* **Задание A**
Перепишите часть фрагмента о демократии и коммунизме от «Современное состояние посткоммунистических» до «и развития демократии.», заменив «национализмом» на «патриотизмом».

* **Фрагмент документа**
++++++++

Мой анализ коммунизма продиктован не желанием его оправдать или осудить, а исключительно желанием его понять. Что касается демократии и возможности комбинации демократии с коммунизмом, то в исторической перспективе вопрос этот остается открытым: дело в том, что мы до сих пор знаем демократию только как одну из возможных систем управления национальным государством. Демократия есть власть народа. Когда эта власть провозглашается, то всегда возникает вопрос: из кого, собственно, состоит этот народ, который призван властвовать. Пока что ответ на этот вопрос был дан только один: нация. Понятие нации возникло в ходе Французской революции параллельно с возникновением современной концепции демократии. Французская революция и понималась как борьба нации против аристократии. Поэтому демократические революции и движения неизбежно приводят к национализму.

Современное состояние посткоммунистических стран Восточной Европы, включая Россию, характеризуется в первую очередь национализмом как единственной идеологией, обеспечивающей хотя бы какую-то степень социальной общности. Отсюда и бесконечные межнациональные конфликты и войны. Речь идет каждый раз об определении того, каков должен быть тот демос, который должен осуществлять свою кратию. Отсюда видно, что и демократия не лишена известных проблем. К тому же становится ясно, что сочетание коммунизма и демократии хотя бы потому представляет собой особенную трудность, что коммунизм понимает себя как интернациональный и даже вненациональный принцип власти. И таким образом выходит за пределы национального государства, которое является местом возникновения и развития демократии.

++++++++

* **Исходные строки**

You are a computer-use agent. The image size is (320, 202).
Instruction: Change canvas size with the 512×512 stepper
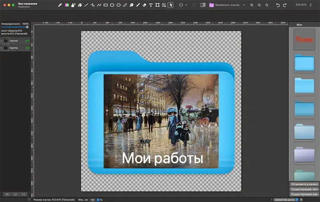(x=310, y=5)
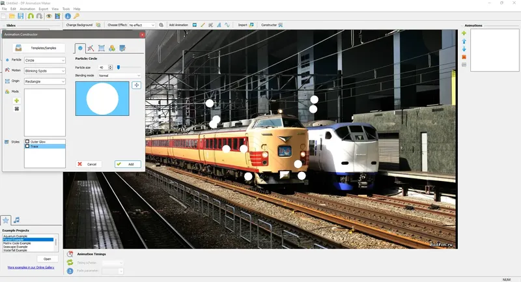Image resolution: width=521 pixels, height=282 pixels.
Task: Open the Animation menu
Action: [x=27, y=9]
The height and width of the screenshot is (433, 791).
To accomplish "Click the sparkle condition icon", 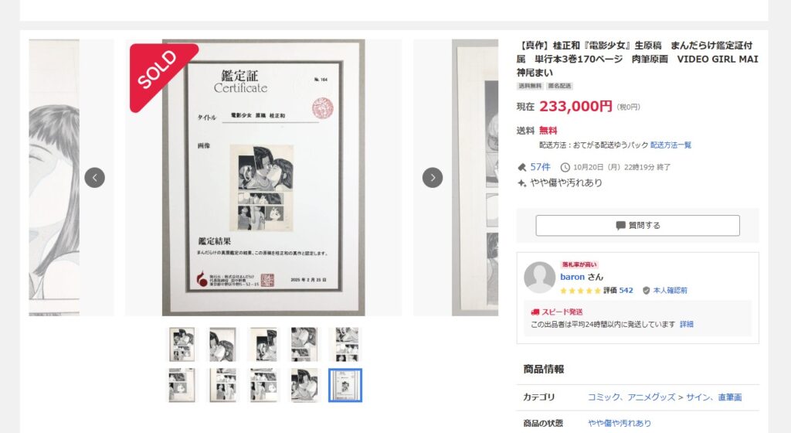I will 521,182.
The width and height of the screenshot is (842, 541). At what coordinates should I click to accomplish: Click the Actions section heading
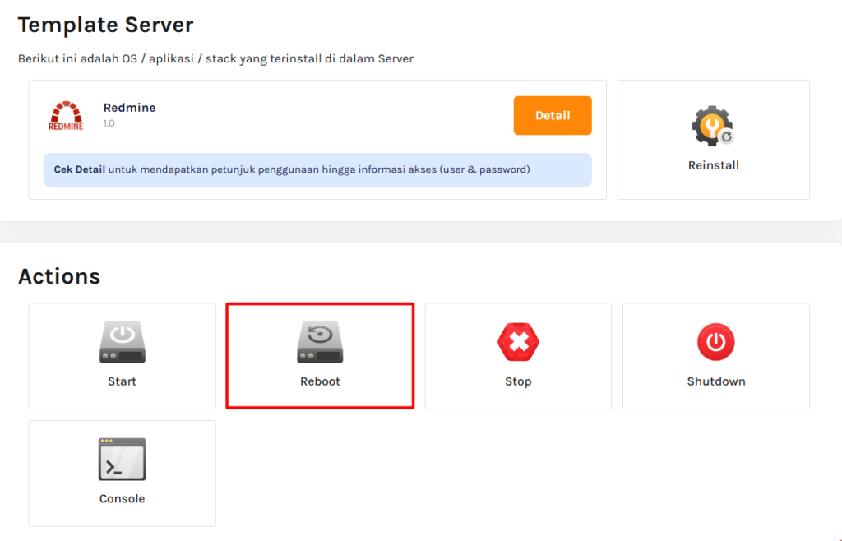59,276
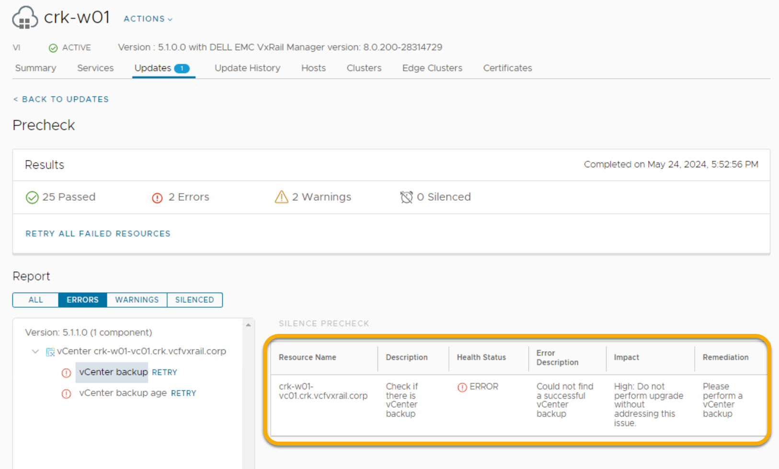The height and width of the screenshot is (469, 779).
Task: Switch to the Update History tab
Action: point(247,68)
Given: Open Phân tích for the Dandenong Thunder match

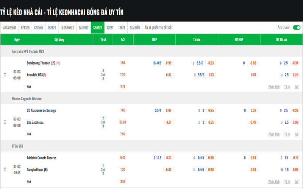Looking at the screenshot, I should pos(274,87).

++++++++

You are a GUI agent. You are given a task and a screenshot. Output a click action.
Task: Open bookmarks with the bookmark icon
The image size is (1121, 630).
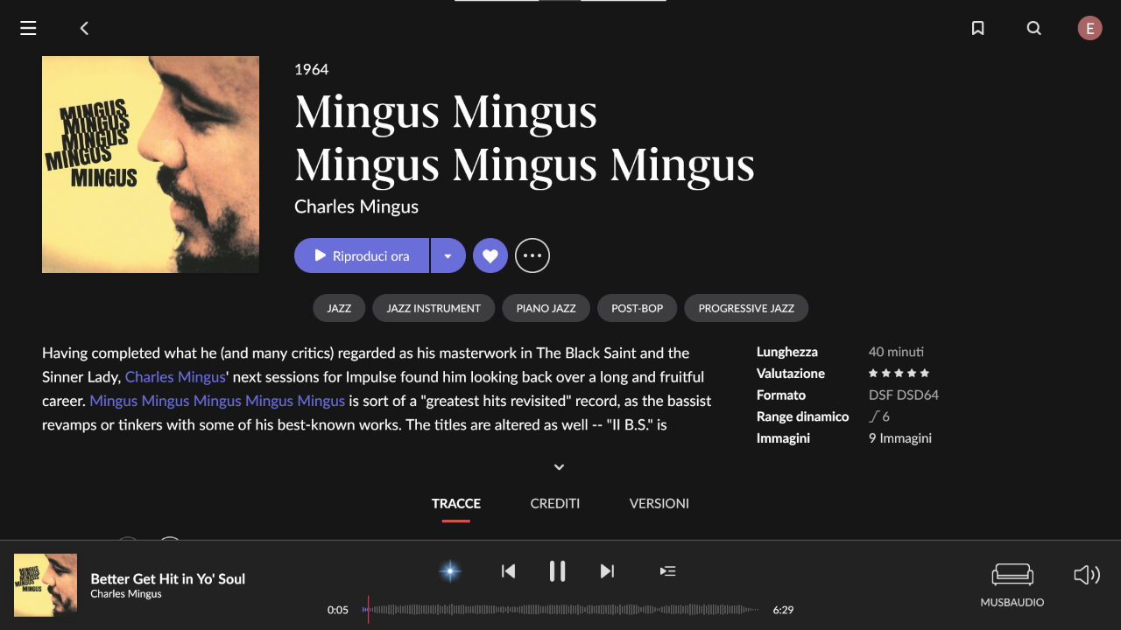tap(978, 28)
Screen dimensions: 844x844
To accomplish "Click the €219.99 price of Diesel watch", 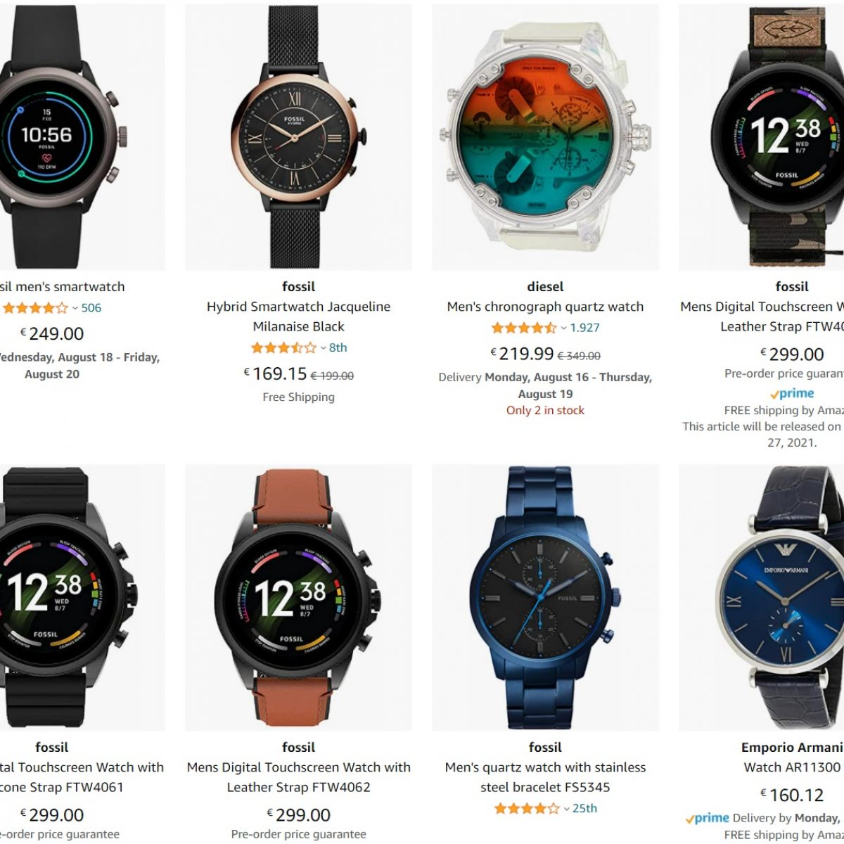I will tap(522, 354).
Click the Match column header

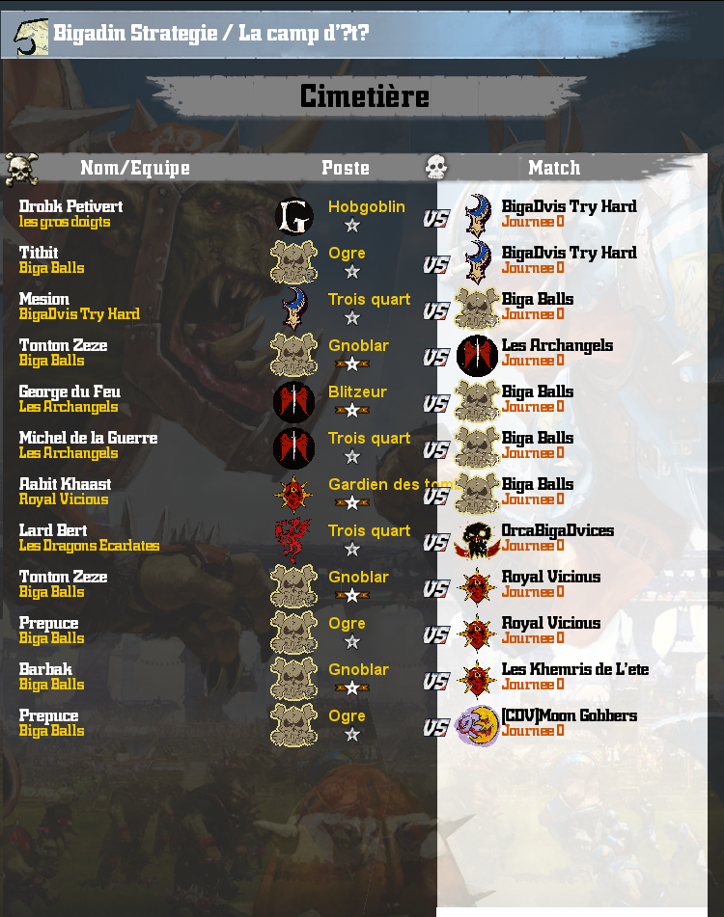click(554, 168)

++++++++

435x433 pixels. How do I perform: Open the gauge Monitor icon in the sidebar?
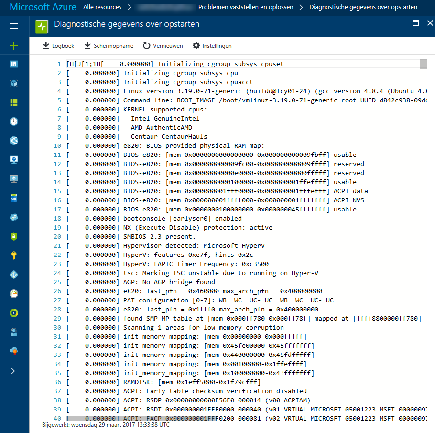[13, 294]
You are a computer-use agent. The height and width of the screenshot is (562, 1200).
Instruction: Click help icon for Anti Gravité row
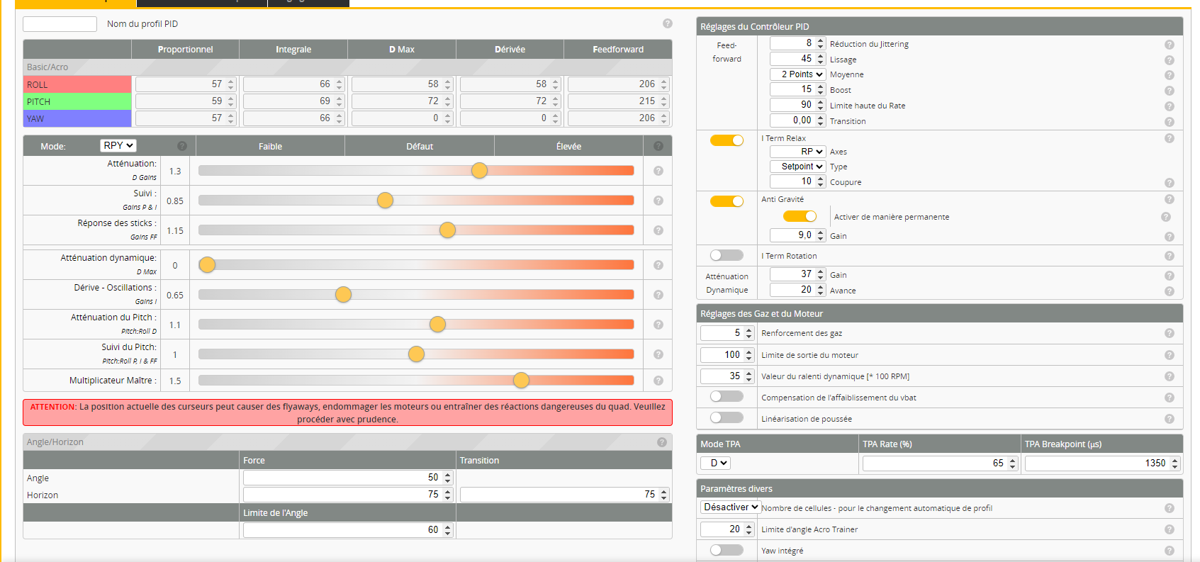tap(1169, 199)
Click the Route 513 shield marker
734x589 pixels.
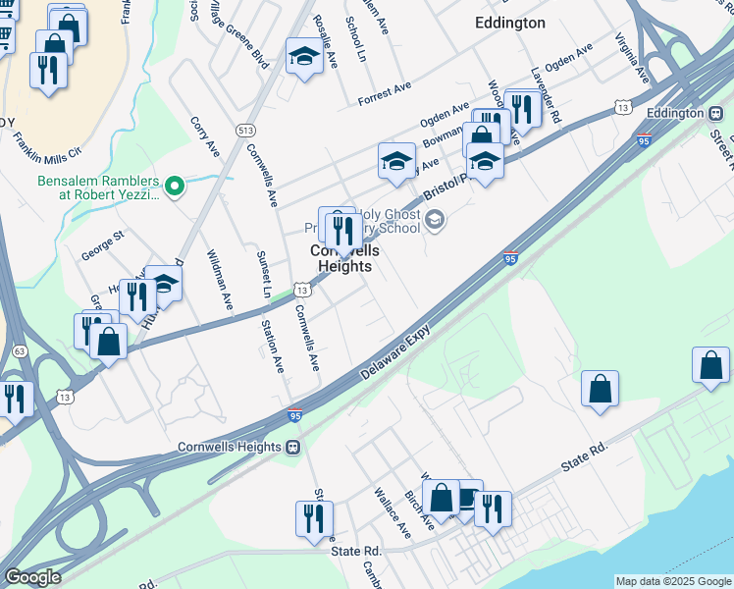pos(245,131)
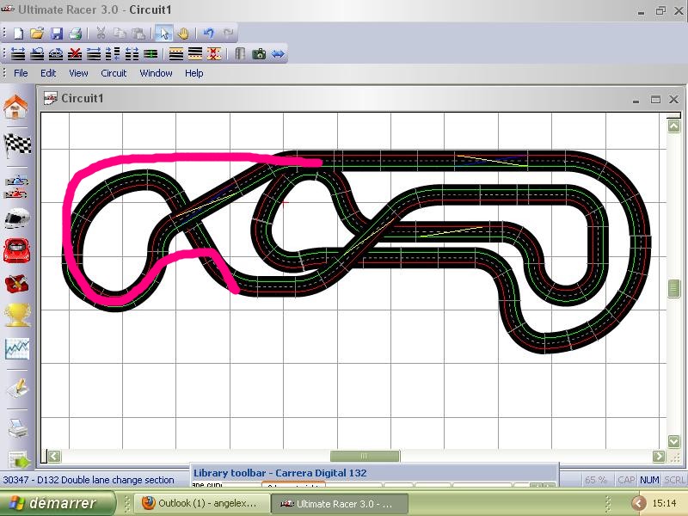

++++++++

* **Задание B**
Выпишите без изменений из приведённых строк всё от строки с «You are a computer-use agent. The height» до строки с «pos(245,131)» включительно. Изображения в ответ не включайте.

* **Полный ответ A**
Современное состояние посткоммунистических стран Восточной Европы, включая Россию, характеризуется в первую очередь патриотизмом как единственной идеологией, обеспечивающей хотя бы какую-то степень социальной общности. Отсюда и бесконечные межнациональные конфликты и войны. Речь идет каждый раз об определении того, каков должен быть тот демос, который должен осуществлять свою кратию. Отсюда видно, что и демократия не лишена известных проблем. К тому же становится ясно, что сочетание коммунизма и демократии хотя бы потому представляет собой особенную трудность, что коммунизм понимает себя как интернациональный и даже вненациональный принцип власти. И таким образом выходит за пределы национального государства, которое является местом возникновения и развития демократии.

* **Полный ответ B**
You are a computer-use agent. The height and width of the screenshot is (562, 1200).
Instruction: Click help icon for Anti Gravité row
tap(1169, 199)
Click the Route 513 shield marker
734x589 pixels.
pos(245,131)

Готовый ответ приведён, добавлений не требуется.